Мы сели к столу часа через два, взмыленные и порядком уставшие. Выпущенная на свободу крыса победно вильнула голым хвостом и юркнула в небольшое отверстие, изящно закамуфлированное розовой плиткой.
Супруги Розенфельд появились на пороге в моцей шабат[7], одинаково громоздкие, будто представители особой человеческой породы. Они всегда появлялись вместе, рука об руку, — моя тетя, безуспешно попытавшаяся объясниться с ними отчаянной пантомимой, едва не зарыдала от счастья, услышав такой родной идиш. Минут десять длился диалог, не имеющий аналогов в мировой литературе, разве что единственный — родной братик! узнаешь ли ты брата Колю? — обрывки слов, усвоенные в далеком детстве, звучали невпопад, но это никого не смущало, — растягивая фразы, холеная мадам Розенфельд почти с нежностью взирала на всплескивающую ладошками крошечную тетю Лялю, — о чем речь, мы же свои люди!
Вложив расписанные на год чеки в кожаное портмоне, Михаэль Розенфельд приобнял растроганную жиличку и подал руку своей жене. Оставив позади шлейф едких духов, супруги с трудом втиснулись в кабину лифта.
По дороге они встретили моего брата, одетого довольно экстравагантно, в добротный пиджак и сомбреро. На спор брат дошел до местной синагоги и возвращался к дому. Преисполненный достоинства, он шел прямо — шляпа грациозно покачивалась на его голове, — следует отметить, что брат мой совсем не относится к тому замечательному типу мужчин, которым идут этнические костюмы. Какие все-таки странные эти русские, — наверняка шепнула Лея Розенфельд озадаченному мужу, — до Пурима еще далеко, — возможно, это какая-то национальная забава?
В первую же ночь я пробудилась от непонятного шума. Бросившись к выключателю, наткнулась на стучащую зубами тетю Лялю — тттам… там… — от ножки ее кровати наискосок двигалась цепочка упитанных Blatta orientalis, попросту говоря, тропических черных тараканов. Это было похоже на исход, великое переселение народов. Процессия двигалась медленно, но не сбивалась с курса, — тараканы явно знали, куда и зачем шли.

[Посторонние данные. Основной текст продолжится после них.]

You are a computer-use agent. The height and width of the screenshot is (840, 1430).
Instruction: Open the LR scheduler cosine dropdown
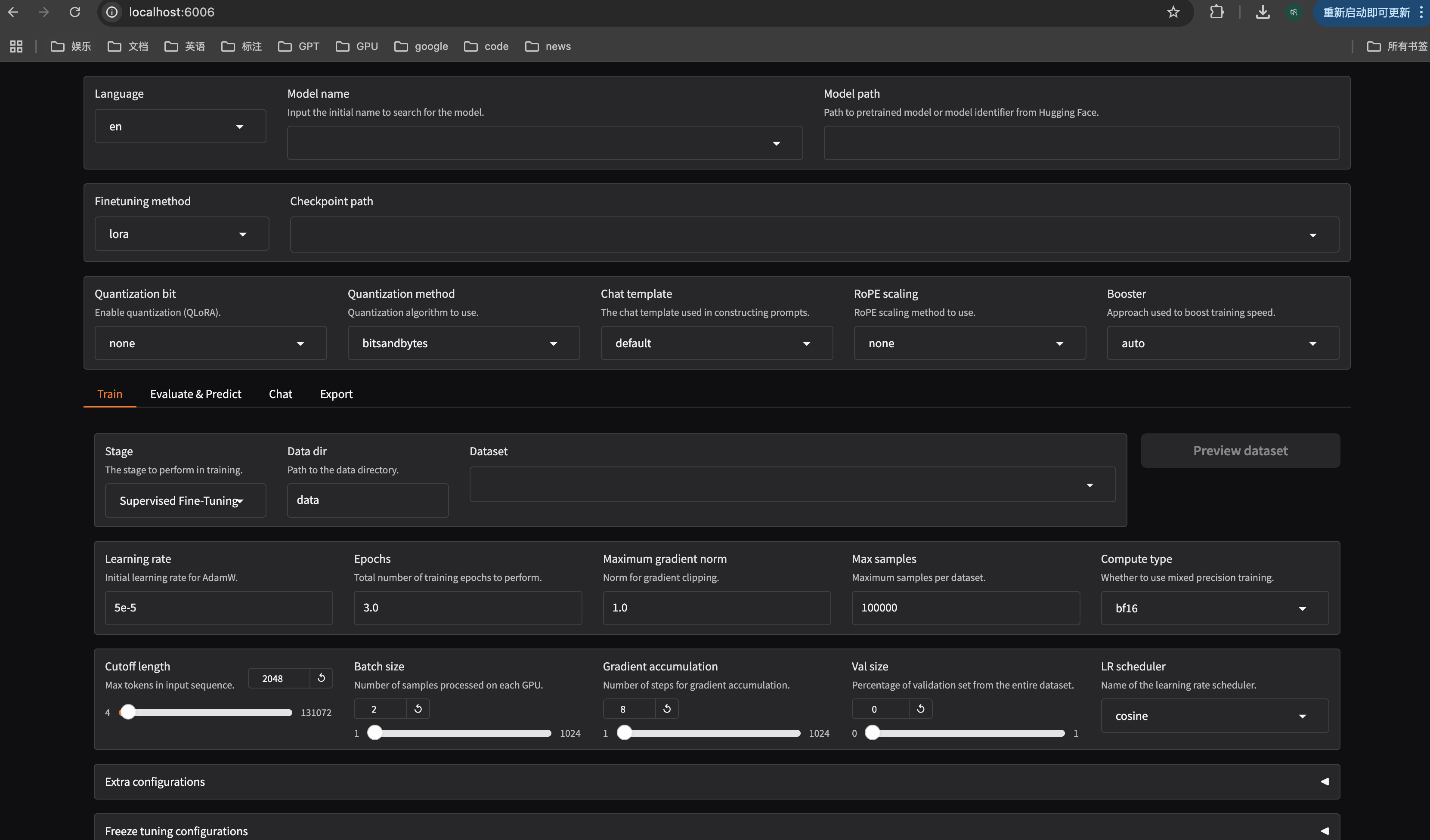click(1214, 716)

Что интересно, при появлении квартирных хозяев хитрые твари не высовывались из своих нор, — изображая разведенными в стороны руками их величину, тетя выуживала из глубин памяти давно забытые слова, — голос ее дрожал, а из глаз текли слезы, но супруги Розенфельд снисходительно посмеивались над чудачествами этих «русских». Да, да, невзирая на идиш, мы все равно оставались для них чужими, не знающими основного закона ближневосточных джунглей, — выживает тот, кто пришел первым.
Израиль — страна чудес, — не уставала повторять моя тетя. Она приходила в детский восторг при виде сочной январской зелени, — пальм, кокосов, сверкающих автобусов, — огромному мрачному арабу, швыряющему на весы груду цитрусов, на чистейшем русском языке она объяснила, как нехорошо обвешивать покупателей, тем более своих, — ну, вы понимаете, еврей еврея, — на что араб, просияв, ответил сложноподчиненной конструкцией, состоящей из весьма оригинально отобранных русских выражений, и что вы думаете, осталась ли в накладе моя дорогая тетя, сорок лет проработавшая инженером на советском предприятии?
Гефилте фиш и салат оливье, Новый год и Рош-а-шана, международный женский день и марокканская Мимуна[8], маца и сдоба, перченые шарики фалафеля и морковный цимес, фрейлахс, сальса и тяжелый рок, синеватые деруны и пряная кусбара, кофе по-турецки, узбекский плов и кисло-сладкое жаркое — все это чудесным образом уживалось в съемных апартаментах на Цалах Шалом, 66. Удивительно, но никто так и не запомнил тот знаменательный день и час, когда тропические тараканы, будто сговорившись, навсегда покинули наш дом. Видимо, это был второй закон ближневосточных джунглей. Совсем не так давно меня разбудили вопли из квартиры напротив, — туда вселились новые, совсем свежие репатрианты, то ли из Аргентины, то ли из Бразилии, кстати, прекрасно понимающие идиш моей тети Ляли.